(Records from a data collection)
····················

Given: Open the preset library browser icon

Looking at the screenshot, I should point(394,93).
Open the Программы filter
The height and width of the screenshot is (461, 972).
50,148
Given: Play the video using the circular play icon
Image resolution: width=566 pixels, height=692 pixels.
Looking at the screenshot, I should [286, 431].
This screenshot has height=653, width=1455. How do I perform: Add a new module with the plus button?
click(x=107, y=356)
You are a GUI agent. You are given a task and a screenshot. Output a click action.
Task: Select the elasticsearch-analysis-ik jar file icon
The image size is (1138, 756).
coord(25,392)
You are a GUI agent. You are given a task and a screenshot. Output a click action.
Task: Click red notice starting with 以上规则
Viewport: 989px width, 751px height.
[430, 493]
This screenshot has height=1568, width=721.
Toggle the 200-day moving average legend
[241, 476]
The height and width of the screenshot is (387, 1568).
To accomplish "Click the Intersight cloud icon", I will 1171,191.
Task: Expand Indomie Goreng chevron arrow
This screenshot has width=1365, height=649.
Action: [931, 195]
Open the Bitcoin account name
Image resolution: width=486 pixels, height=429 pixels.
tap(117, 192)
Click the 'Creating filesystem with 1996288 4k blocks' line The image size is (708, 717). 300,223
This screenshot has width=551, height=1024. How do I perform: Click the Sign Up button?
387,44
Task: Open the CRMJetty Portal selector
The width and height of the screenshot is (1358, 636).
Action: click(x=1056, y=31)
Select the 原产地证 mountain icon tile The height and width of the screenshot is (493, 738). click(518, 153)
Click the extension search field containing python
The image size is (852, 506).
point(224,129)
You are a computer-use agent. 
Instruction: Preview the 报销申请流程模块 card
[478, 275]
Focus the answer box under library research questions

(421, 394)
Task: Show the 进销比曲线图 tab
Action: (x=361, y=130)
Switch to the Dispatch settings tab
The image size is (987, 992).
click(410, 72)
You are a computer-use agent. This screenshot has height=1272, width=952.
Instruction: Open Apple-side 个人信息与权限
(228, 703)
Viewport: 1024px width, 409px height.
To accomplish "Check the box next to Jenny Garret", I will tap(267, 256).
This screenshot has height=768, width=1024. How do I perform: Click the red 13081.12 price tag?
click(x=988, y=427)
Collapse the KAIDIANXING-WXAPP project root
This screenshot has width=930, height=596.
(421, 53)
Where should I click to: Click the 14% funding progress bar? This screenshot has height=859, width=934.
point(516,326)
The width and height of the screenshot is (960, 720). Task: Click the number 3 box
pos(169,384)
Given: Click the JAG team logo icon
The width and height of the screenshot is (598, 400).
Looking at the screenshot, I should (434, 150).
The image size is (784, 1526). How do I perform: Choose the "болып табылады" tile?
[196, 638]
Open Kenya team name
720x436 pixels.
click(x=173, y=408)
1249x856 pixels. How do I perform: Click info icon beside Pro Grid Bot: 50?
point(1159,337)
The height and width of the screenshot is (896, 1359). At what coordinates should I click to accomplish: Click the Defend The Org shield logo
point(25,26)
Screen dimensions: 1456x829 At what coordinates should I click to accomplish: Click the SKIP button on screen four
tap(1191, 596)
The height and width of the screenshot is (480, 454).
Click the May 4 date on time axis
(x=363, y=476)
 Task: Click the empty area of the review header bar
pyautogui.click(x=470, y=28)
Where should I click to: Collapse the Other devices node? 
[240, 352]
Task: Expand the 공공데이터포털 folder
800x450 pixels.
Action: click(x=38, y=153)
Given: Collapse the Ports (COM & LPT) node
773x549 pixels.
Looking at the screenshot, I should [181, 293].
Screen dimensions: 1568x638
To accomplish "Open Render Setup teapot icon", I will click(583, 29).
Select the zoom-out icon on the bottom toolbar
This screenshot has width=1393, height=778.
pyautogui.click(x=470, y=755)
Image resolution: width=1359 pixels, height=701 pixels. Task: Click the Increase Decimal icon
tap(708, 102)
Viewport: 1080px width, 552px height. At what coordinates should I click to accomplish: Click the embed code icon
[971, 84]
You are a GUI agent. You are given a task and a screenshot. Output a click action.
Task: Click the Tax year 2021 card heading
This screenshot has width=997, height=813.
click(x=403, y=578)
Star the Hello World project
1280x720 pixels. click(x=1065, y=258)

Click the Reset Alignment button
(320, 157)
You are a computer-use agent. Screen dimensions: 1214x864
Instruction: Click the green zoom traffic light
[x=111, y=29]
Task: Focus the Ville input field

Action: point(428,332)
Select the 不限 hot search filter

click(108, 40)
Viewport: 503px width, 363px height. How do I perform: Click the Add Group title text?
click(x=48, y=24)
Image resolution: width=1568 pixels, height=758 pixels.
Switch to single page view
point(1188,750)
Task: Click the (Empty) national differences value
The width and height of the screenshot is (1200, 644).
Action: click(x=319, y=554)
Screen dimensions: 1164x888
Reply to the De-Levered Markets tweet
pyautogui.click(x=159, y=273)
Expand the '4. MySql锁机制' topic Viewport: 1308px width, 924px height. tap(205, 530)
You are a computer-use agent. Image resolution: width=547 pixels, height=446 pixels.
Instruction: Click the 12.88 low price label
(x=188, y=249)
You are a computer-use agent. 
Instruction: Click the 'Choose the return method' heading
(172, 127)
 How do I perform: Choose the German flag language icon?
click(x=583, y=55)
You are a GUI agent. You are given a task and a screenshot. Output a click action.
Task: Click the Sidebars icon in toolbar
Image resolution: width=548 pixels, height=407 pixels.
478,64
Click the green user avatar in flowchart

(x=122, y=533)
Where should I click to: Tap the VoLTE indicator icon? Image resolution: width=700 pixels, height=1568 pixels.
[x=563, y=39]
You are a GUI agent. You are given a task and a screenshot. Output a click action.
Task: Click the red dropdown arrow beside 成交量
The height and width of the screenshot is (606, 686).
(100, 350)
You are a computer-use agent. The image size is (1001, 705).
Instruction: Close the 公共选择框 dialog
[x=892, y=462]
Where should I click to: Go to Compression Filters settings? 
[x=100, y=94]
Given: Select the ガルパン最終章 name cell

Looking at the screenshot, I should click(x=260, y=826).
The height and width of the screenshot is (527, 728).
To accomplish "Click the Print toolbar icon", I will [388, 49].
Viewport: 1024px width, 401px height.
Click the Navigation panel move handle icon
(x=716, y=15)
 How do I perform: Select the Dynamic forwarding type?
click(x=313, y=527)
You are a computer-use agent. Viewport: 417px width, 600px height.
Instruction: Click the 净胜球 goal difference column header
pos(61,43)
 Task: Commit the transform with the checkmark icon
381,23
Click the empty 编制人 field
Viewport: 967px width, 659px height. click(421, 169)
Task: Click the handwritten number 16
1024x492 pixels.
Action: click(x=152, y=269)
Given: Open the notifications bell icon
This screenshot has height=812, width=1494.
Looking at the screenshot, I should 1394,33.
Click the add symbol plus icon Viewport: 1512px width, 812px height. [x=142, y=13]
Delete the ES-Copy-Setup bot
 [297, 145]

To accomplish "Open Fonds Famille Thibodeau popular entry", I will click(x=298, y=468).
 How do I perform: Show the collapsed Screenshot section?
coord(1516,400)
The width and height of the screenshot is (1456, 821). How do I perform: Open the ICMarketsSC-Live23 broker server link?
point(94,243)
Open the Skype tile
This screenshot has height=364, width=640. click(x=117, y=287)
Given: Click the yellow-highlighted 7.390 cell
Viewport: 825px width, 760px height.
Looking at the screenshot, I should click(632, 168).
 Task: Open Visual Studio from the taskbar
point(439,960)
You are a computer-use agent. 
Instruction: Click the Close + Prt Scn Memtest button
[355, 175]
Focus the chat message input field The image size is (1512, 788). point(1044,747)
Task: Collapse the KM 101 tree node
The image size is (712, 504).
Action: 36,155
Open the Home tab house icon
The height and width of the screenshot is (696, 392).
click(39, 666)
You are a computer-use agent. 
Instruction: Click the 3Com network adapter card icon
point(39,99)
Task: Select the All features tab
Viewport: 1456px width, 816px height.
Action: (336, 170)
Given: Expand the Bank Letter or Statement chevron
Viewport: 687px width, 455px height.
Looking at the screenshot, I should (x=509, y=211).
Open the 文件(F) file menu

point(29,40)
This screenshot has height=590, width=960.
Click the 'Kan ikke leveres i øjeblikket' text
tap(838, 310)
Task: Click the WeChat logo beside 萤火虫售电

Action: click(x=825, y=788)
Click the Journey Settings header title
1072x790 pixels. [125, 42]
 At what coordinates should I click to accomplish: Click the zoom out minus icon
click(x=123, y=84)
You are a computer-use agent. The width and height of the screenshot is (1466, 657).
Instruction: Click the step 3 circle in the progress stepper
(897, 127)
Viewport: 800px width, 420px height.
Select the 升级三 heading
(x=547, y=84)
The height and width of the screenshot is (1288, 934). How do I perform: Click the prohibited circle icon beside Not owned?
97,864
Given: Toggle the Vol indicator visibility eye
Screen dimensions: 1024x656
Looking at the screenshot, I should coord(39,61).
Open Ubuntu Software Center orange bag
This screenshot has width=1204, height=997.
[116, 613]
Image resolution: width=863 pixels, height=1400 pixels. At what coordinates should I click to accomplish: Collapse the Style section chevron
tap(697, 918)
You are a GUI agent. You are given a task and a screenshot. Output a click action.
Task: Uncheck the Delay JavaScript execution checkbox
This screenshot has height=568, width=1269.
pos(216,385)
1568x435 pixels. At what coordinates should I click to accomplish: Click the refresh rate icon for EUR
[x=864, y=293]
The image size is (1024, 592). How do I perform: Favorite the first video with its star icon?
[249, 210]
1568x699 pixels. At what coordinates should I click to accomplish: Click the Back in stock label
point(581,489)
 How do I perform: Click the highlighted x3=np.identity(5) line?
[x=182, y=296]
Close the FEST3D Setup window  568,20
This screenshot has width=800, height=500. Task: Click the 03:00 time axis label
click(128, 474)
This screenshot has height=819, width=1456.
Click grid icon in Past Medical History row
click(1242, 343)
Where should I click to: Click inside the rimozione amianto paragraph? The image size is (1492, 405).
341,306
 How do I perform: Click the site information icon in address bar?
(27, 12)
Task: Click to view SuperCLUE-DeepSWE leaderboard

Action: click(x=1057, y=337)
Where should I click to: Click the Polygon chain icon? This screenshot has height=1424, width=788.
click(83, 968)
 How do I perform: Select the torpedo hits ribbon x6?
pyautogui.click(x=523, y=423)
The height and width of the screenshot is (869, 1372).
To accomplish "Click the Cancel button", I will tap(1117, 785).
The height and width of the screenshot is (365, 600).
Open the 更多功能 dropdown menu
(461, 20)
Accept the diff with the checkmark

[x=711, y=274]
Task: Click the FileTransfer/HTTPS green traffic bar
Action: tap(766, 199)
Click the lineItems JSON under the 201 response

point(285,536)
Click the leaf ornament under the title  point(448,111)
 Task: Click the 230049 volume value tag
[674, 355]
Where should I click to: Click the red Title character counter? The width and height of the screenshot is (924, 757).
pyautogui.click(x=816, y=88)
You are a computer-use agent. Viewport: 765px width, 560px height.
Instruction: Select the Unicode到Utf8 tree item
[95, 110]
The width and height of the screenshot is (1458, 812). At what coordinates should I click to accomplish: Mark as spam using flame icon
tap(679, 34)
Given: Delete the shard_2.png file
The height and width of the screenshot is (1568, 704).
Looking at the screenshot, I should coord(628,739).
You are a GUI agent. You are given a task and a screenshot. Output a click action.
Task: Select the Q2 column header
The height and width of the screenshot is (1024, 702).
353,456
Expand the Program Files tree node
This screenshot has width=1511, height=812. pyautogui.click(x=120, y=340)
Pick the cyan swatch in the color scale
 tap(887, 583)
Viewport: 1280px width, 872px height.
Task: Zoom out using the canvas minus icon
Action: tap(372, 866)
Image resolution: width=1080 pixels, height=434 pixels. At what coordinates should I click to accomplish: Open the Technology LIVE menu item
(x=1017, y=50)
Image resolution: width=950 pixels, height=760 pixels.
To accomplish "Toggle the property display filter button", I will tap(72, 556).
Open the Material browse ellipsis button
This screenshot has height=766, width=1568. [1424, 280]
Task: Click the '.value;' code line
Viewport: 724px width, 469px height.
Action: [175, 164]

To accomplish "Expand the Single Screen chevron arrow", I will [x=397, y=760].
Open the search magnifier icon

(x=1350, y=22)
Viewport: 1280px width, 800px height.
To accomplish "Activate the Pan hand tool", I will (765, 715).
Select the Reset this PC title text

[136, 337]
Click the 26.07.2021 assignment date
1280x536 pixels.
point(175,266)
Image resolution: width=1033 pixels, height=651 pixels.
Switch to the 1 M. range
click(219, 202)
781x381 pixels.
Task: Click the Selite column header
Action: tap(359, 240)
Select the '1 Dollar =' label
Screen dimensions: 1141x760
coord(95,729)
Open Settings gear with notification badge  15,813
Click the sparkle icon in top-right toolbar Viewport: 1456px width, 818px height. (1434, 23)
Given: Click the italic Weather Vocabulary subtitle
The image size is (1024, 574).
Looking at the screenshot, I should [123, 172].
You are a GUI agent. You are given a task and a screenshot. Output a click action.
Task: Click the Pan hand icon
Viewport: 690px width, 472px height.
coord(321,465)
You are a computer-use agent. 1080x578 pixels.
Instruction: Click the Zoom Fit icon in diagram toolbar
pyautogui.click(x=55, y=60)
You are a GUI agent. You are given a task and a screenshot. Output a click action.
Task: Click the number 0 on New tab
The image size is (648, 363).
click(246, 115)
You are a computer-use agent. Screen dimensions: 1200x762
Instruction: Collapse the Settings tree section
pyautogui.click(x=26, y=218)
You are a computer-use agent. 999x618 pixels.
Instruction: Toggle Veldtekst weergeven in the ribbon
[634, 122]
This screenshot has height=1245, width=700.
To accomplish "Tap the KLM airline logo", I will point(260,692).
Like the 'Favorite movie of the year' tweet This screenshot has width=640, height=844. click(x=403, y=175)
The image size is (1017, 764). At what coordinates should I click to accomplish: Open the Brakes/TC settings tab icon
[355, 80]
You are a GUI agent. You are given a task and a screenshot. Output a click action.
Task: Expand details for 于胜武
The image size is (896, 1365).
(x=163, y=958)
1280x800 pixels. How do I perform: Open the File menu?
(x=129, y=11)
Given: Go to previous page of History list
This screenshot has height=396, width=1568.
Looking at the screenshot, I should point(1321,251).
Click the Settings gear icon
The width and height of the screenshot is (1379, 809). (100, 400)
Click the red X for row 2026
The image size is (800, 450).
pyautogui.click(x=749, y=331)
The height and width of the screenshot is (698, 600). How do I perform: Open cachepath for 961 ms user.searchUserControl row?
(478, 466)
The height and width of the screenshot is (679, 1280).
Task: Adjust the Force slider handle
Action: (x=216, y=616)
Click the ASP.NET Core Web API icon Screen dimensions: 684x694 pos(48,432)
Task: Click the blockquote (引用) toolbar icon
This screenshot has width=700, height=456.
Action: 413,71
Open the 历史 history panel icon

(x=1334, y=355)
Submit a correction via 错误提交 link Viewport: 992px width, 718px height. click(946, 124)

····················

**ACTIVITY**
Please retype the data exactly as it stands, from its first line down to the line that contains "Task: Expand Indomie Goreng chevron arrow", then stop.

**OUTPUT BELOW**
Given: Open the preset library browser icon

Looking at the screenshot, I should point(394,93).
Open the Программы filter
The height and width of the screenshot is (461, 972).
50,148
Given: Play the video using the circular play icon
Image resolution: width=566 pixels, height=692 pixels.
Looking at the screenshot, I should [286, 431].
This screenshot has height=653, width=1455. How do I perform: Add a new module with the plus button?
click(x=107, y=356)
You are a GUI agent. You are given a task and a screenshot. Output a click action.
Task: Select the elasticsearch-analysis-ik jar file icon
The image size is (1138, 756).
coord(25,392)
You are a GUI agent. You are given a task and a screenshot. Output a click action.
Task: Click red notice starting with 以上规则
Viewport: 989px width, 751px height.
[430, 493]
This screenshot has height=1568, width=721.
Toggle the 200-day moving average legend
[241, 476]
The height and width of the screenshot is (387, 1568).
To accomplish "Click the Intersight cloud icon", I will 1171,191.
Task: Expand Indomie Goreng chevron arrow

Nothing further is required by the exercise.